The trees ended and the pine needle floor gave way to sand. As they reached the top of the hill, Abby gasped. They stood at the top of a blowout sand dune that edged Lake Michigan. The dune sloped at
least one-thousand feet to the sparkling turquoise water below.
"Surreal, isn't it?" he asked.
"It looks like something from a travel magazine," she whispered.
"It is. Sleeping Bear Lakeshore is considered one of the most beautiful places in America," he told her, dropping the backpack and adjusting Vidya.
"How did you find this place?" she asked.
"I asked a couple guys in town the other day. They drew me a map and everything. Said it's a totally unknown dune, and I had to swear not to tell anyone about it and prove that I was a local before they'd tell me how to find it."
She laughed.
"I can see why they want to keep it a secret."
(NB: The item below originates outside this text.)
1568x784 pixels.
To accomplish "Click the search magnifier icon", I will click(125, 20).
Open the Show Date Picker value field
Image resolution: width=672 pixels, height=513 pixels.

"Care for a swim?" he asked.
"That's an awfully steep hill," she mentioned, touching Vidya's cheek.
"You'll see, babe. Piece of cake."
Sebastian started to trot down the dune and Abby followed. Soon her strides had become long jumps that sent her scissor-kicking into the air. He watched her, wide-eyed, as she flew more than twenty-feet into the air during one jump.
"I'm jealous," he called.
"Want me to hold Vidya and you can try," she asked, panting a bit when she stopped.
He shook his head and kissed Vidya's temple.
"Some other time when it's just the two of us," he told her, but his eyes looked sad as he spoke and Abby felt the little pinpricks of unease that had been cropping up more and more lately.
Sebastian had been insisting on little day trips claiming that he and Abby needed normal family time. However, during the brightest moments, he tended to look more grief-stricken than joyful. Though she had asked him about it, he always shrugged her off. She circled back to the belief that his new daughter brought up painful memories of his family, but that didn't quite ring true.
As Abby moved closer to the edge of Lake Michigan, she thought of Snake Island. Just miles from where they stood, the island sat teeming with skin-walkers, Victor patrolling the halls of the old house. Did he know she had stolen the amulet? Would he soon be coming to get it back?